Once I was a clever boy learning the arts of Oxford... is a quotation from the verses written by Bishop Richard Fleming (c.1385-1431) for his tomb in Lincoln Cathedral. Fleming, the founder of Lincoln College in Oxford, is the subject of my research for a D. Phil., and, like me, a son of the West Riding. I have remarked in the past that I have a deeply meaningful on-going relationship with a dead fifteenth century bishop... it was Fleming who, in effect, enabled me to come to Oxford and to learn its arts, and for that I am immensely grateful.


Thursday 5 May 2011

New Hungarian constitution


A friend has told me about the controversy around the new Hungarian constitution, recently voted through in the Budapest parliament. There is an article about it here. Opposition has been voiced from outside the country by those who dislike its traditional stance on life and family issues, or on definitions of nationality, as discussed in this article.

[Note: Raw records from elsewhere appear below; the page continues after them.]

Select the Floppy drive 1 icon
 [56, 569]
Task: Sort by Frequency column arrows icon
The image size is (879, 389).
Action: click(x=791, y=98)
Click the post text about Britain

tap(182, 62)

I have looked briefy at the text - there is an English version here.


File:Coat of arms of Hungary.png


In addition to the defence of family life I approve of the references to the Holy Crown and to St Stephen, and to the country's historic place in Europe. The arms with the Holy Crown are enshrined in the constitution. Much of it looks fine to my mind in terms of practical governance.

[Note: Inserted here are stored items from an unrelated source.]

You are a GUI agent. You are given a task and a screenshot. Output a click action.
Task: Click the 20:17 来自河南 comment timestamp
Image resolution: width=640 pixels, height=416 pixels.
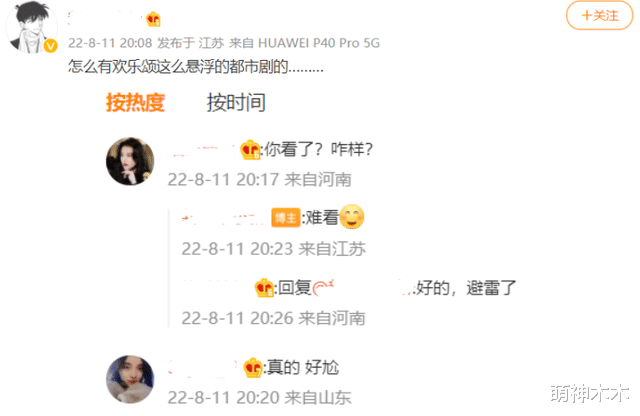(260, 180)
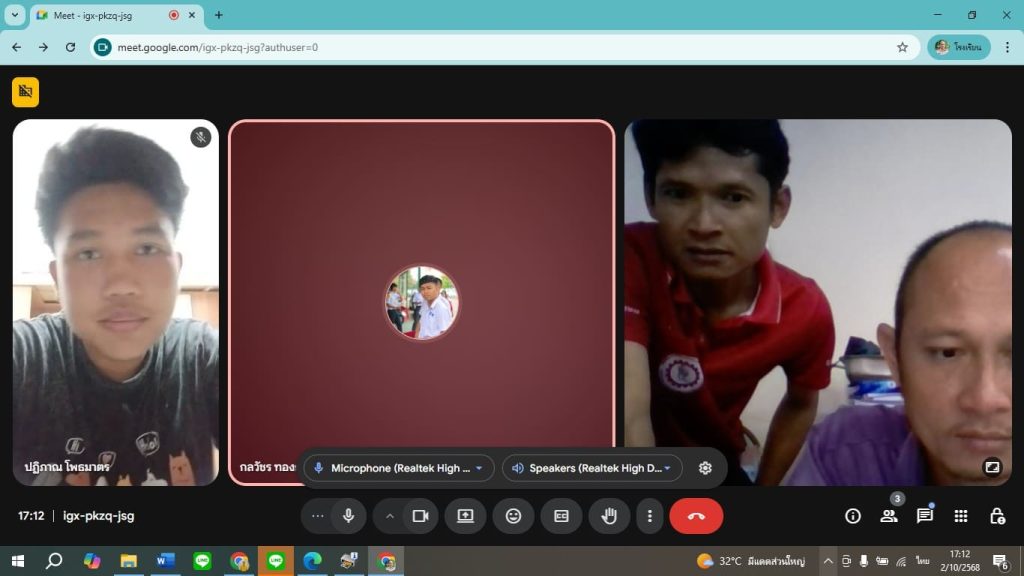
Task: Open the chat messages panel
Action: pos(925,516)
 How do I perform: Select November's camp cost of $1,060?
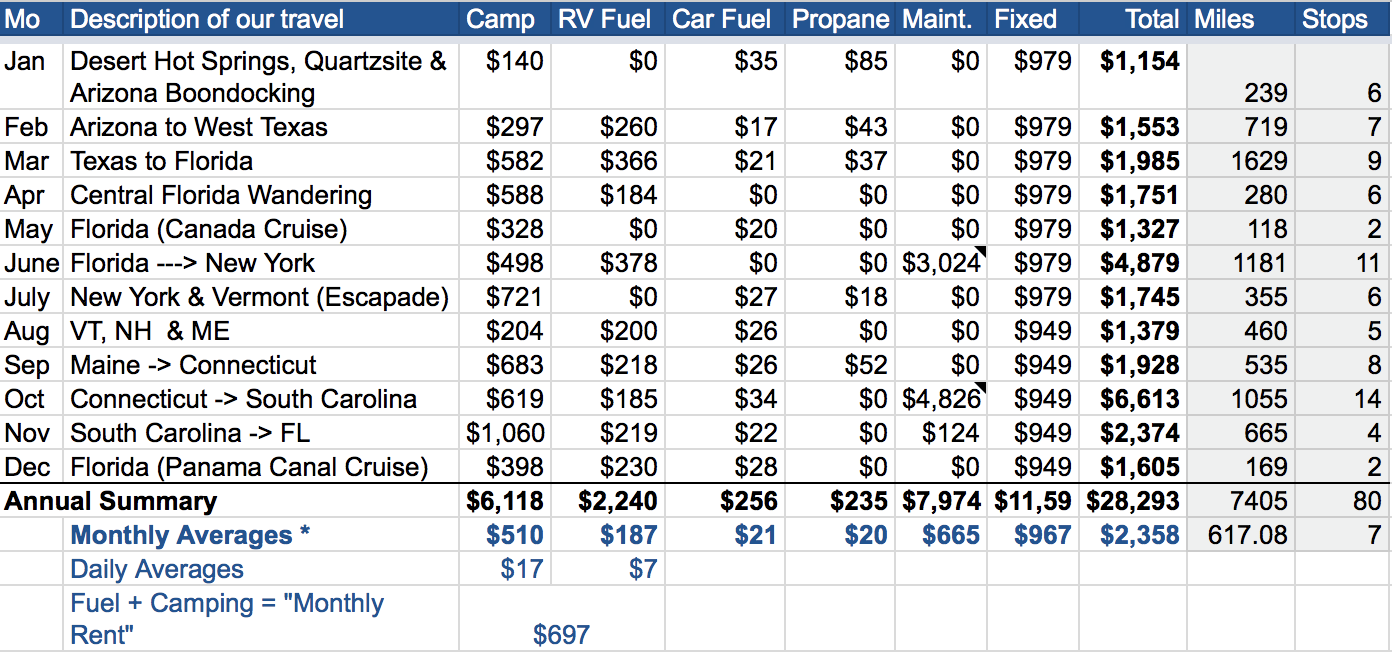point(505,433)
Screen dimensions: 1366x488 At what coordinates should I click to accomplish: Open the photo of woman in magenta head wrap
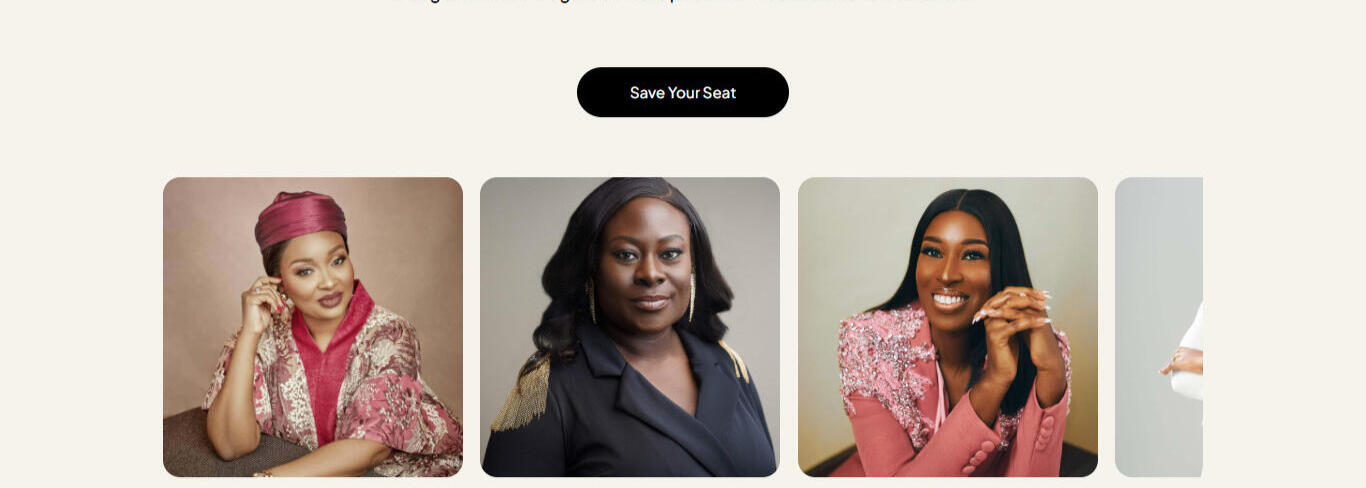click(x=313, y=327)
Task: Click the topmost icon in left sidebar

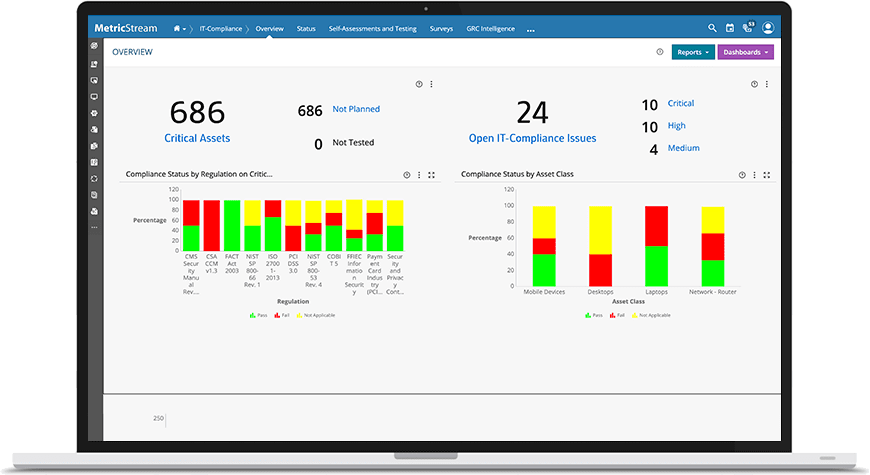Action: pyautogui.click(x=94, y=46)
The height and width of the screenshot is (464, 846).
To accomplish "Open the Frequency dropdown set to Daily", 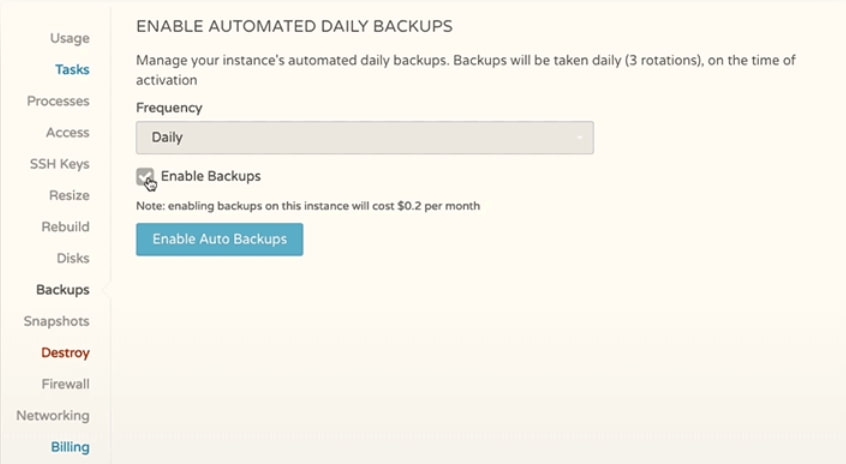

What I do not like are Fundamental Articles B2 and 3 - that the country is a republic and that the people atre the source of power. This really is Constitution-Lite in that it rejects the millenium-long history of Hungarian Kingship and the institution that embodied the nation. To invoke St Stephen and the Holy Crown, and to appeal to history, but not to proceed to the obvious conclusion is to repeat the mistake of the Horthy regency. The shades of Arpad and Angevin, of Jagellonian and Corvinian as well as Habsburg Kings of Hungary must look down with sad and wondering eyes.